Source records
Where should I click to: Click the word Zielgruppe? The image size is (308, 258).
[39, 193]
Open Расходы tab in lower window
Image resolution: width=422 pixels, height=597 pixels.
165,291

__THE TASK__
Report each line of the items that contains the word "should". Copy every such line in full.

__CORRECT OUTPUT__
Where should I click to: Click the word Zielgruppe? The image size is (308, 258).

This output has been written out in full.